We should recall here that for \(r = \frac{1}{2}\) the two matrices

$$\begin{aligned} \begin{bmatrix} 1 &{} 1 &{} 1 &{} 0 \\ 1 &{} 1 &{} -1 &{} 0 \\ 1 &{} -1 &{} 0 &{} 1 \\ 1 &{} -1 &{} 0 &{} -1 \end{bmatrix} \quad \text { and } \quad \begin{bmatrix} 1 &{} 1 &{} 1 &{} 0 \\ 1 &{} -1 &{} 0 &{} 1 \\ 1 &{} 0 &{} -1 &{} -1 \\ 0 &{} 1 &{} -1 &{} 1 \end{bmatrix} \end{aligned}$$

do satisfy the desired inclusions and they have exactly the respective form. This somewhat explains why these two situations require more work to be done. We remind that we have assumed that \(r>\frac{1}{2}\) and we are aiming at the contradiction.

We start with the second possibility, that is when the matrix of T is of the form

$$\begin{aligned} \begin{bmatrix} + &{} + &{} + &{} \circ \\ + &{} - &{} \circ &{} + \\ + &{} \circ &{} - &{} - \\ \circ &{} + &{} - &{} + \end{bmatrix}. \end{aligned}$$

For each row we shall construct a specific string associated to it. We start with the row x and we define a function \(s_x: [0, 1] \rightarrow {{\,\textrm{bd}\,}}\mathcal {C}_4^*\) as:

$$\begin{aligned} s_x(t) = \left( \frac{1-t}{3}, \frac{1-t}{3}, \frac{1-t}{3}, -{{\,\textrm{sgn}\,}}(x_4)t \right) \end{aligned}$$

for \(t \in [0, 1]\).
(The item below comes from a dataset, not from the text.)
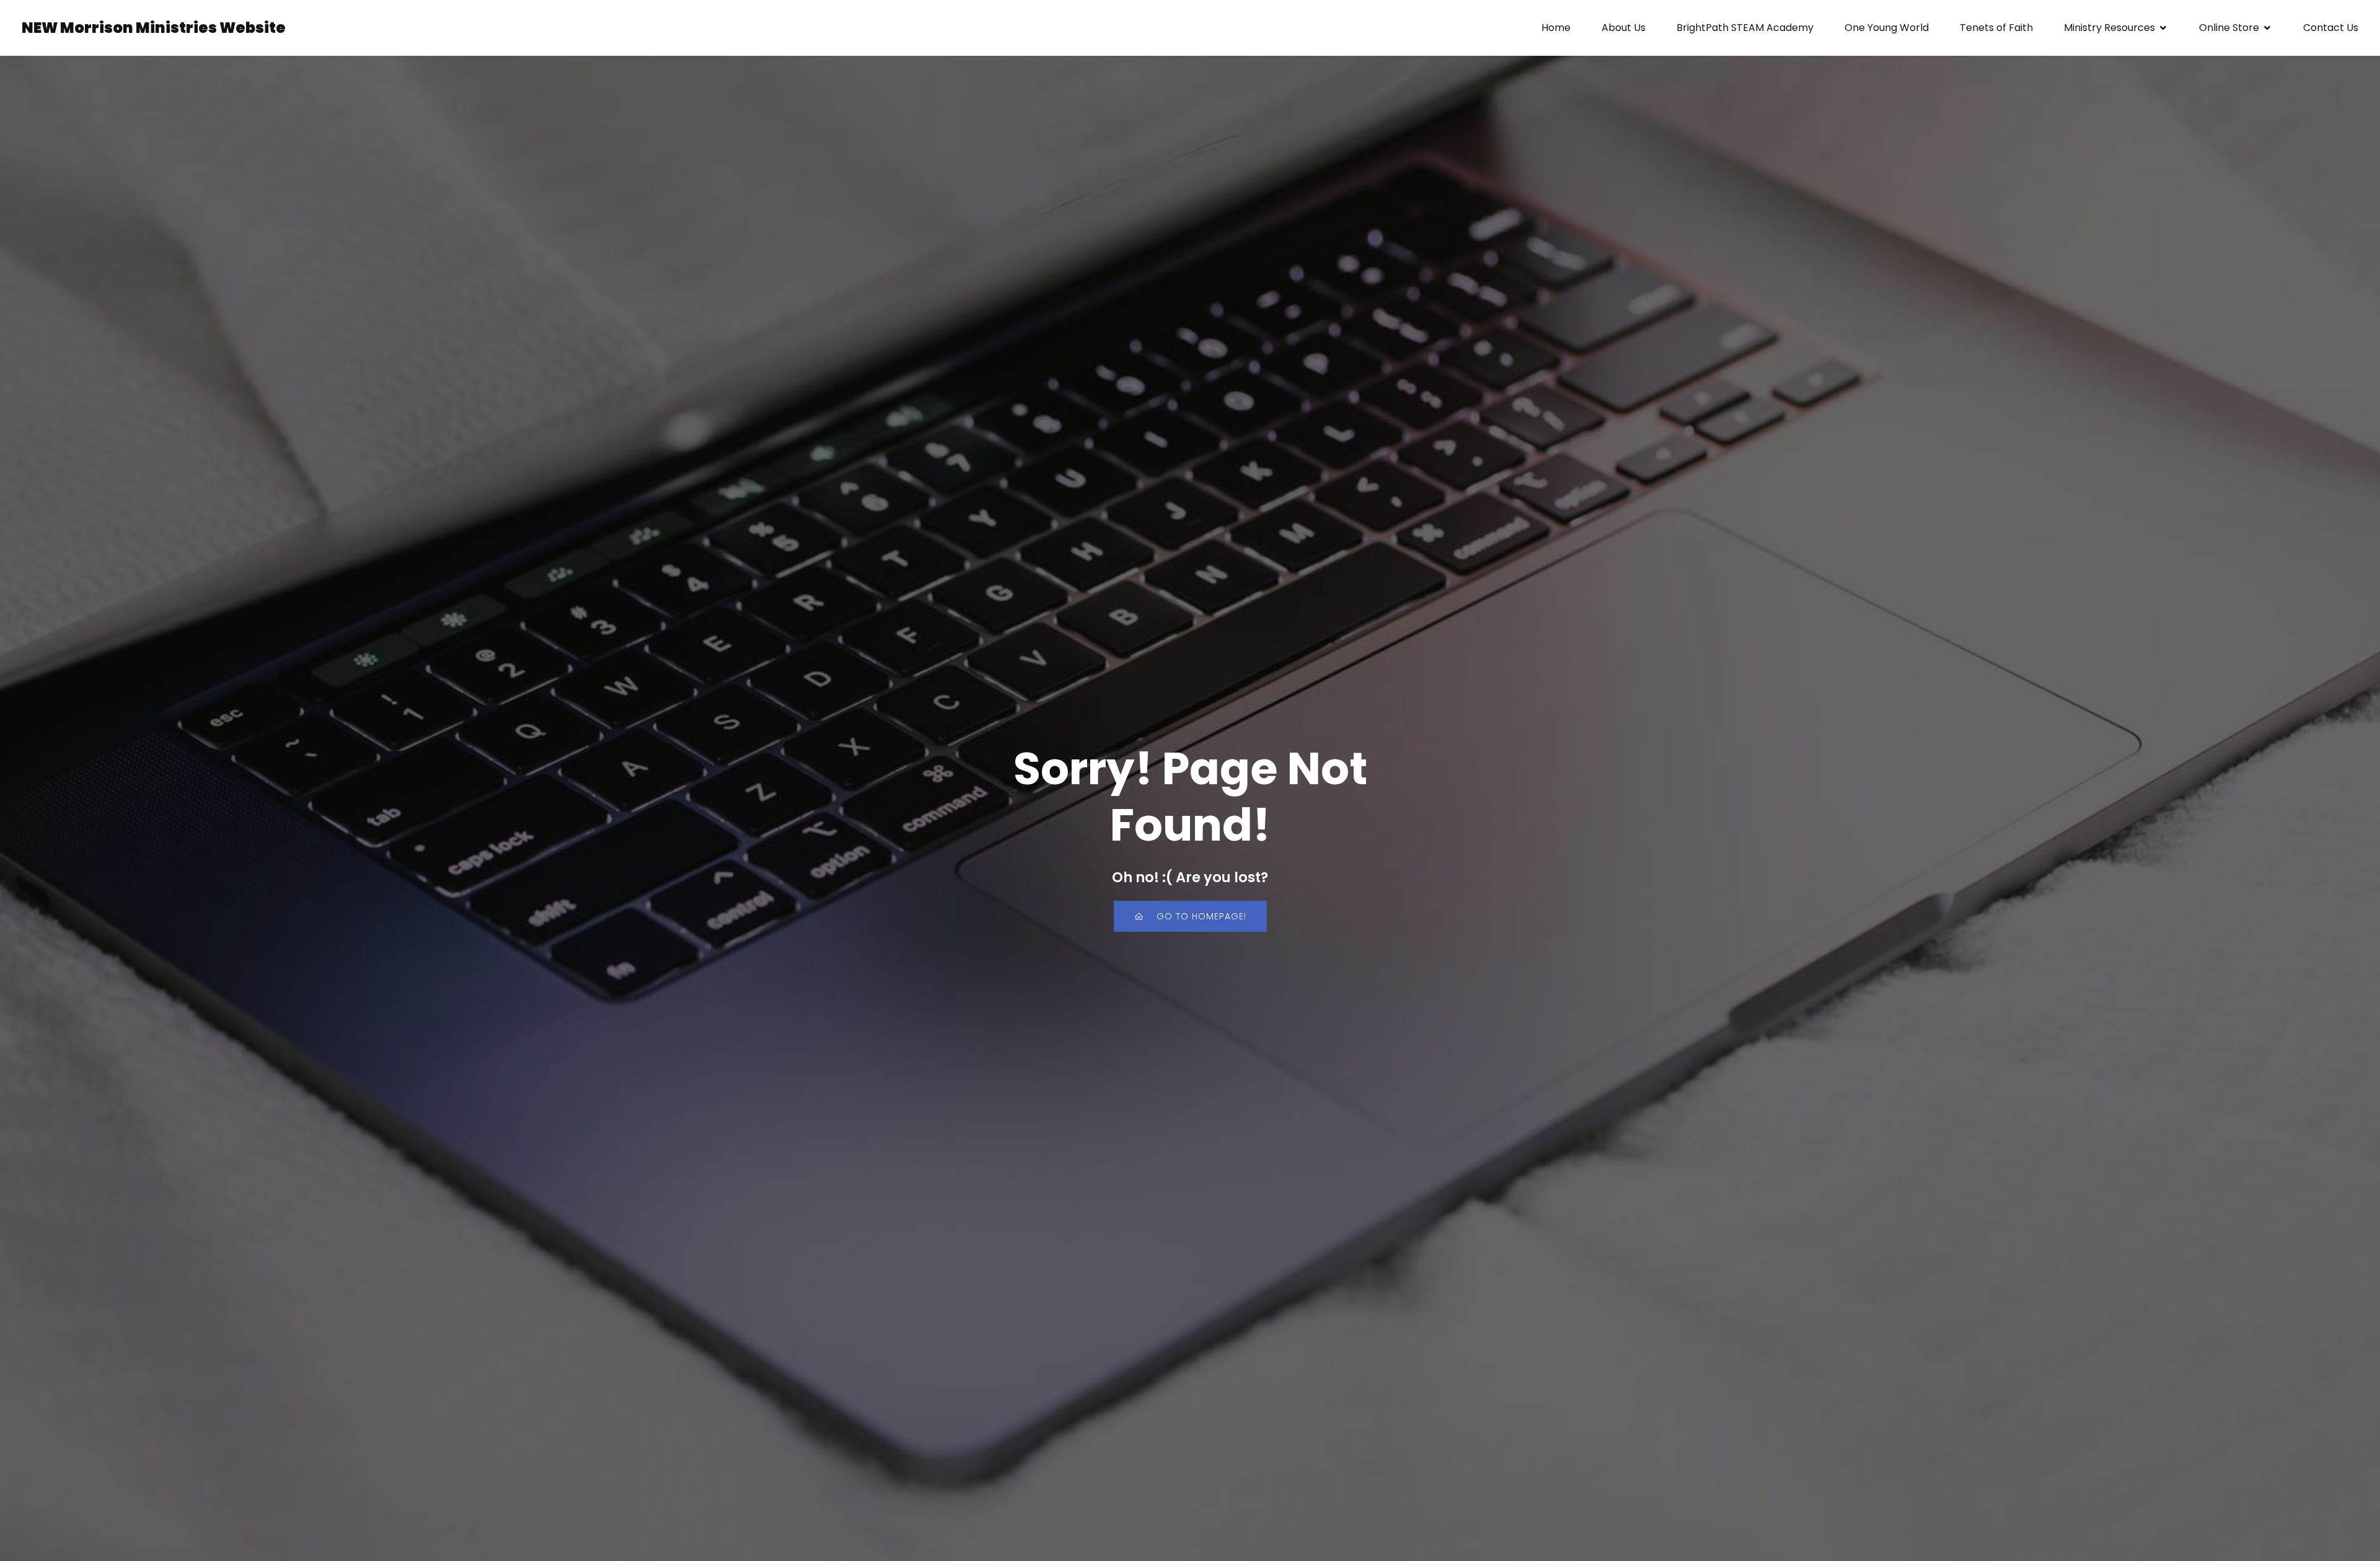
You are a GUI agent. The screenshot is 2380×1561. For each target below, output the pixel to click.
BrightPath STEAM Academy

By the definition, the vector \(s_x(t)\) is a string for every \(t \in [0, 1]\). We note that

$$\begin{aligned} \langle x, s_x(t) \rangle = \frac{1-t}{3}x_1 + \frac{1-t}{3}x_2 + \frac{1-t}{3}x_3 - t|x_4|, \end{aligned}$$

where \(\langle \cdot , \cdot \rangle \) denotes the standard scalar product in \(\mathbb {R}^4\). Thus for \(t = \frac{1}{4}\) we get

$$\begin{aligned} \left\langle x, s_x\left( \frac{1}{4} \right) \right\rangle = \frac{1}{4} x_1 + \frac{1}{4} x_2 + \frac{1}{4} x_3 - \frac{1}{4} |x_4| \ge r \end{aligned}$$

since \(x \sim \Big (\frac{1}{4}, \frac{1}{4}, \frac{1}{4}, \pm \frac{1}{4}\Big ) \in \mathcal {S}\). On the other hand, for \(t = \frac{1}{2}\) the opposite inequality is true, as

$$\begin{aligned} 0 \le \left\langle x, s_x\left( \frac{1}{2} \right) \right\rangle = \frac{1}{6}x_1 + \frac{1}{6}x_2 + \frac{1}{6}x_3 - \frac{1}{2}|x_4| \le 3 \cdot \frac{1}{6} = \frac{1}{2} < r. \end{aligned}$$

Because the function \(\langle x, s_x(t) \rangle \) is linear, there exists a unique \(t_x \in [ \frac{1}{4}, \frac{1}{2})\) such that \(\langle x, s_x(t_x) \rangle = r\). Moreover we have \(\langle x, s_x(t) \rangle \ge r \Leftrightarrow t \le t_x\). We will call the vector \(s_x(t_x)\) the specific string of the row x. The functions \(s_y, s_z, s_w: [0, 1] \rightarrow {{\,\textrm{bd}\,}}\mathcal {C}_4^*\) are defined similarly. More precisely:

$$\begin{aligned} s_y(t)= & {} \left( \frac{1-t}{3}, -\frac{1-t}{3}, -{{\,\textrm{sgn}\,}}(y_3)t, \frac{1-t}{3} \right) ,\\ s_z(t)= & {} \left( \frac{1-t}{3}, -{{\,\textrm{sgn}\,}}(z_2)t, -\frac{1-t}{3}, -\frac{1-t}{3} \right) ,\\ s_w(t)= & {} \left( -{{\,\textrm{sgn}\,}}(w_1)t, \frac{1-t}{3}, -\frac{1-t}{3}, \frac{1-t}{3} \right) . \end{aligned}$$

The numbers \(t_y, t_z, t_w\) are unique numbers in \([ \frac{1}{4}, \frac{1}{2})\) such that

$$\begin{aligned} s_y(t_y)=s_z(t_z)=s_w(t_w)=r \end{aligned}$$

and \(s_y(t_y), s_z(t_z), s_w(t_w)\) are called the specific strings of rows yzw respectively.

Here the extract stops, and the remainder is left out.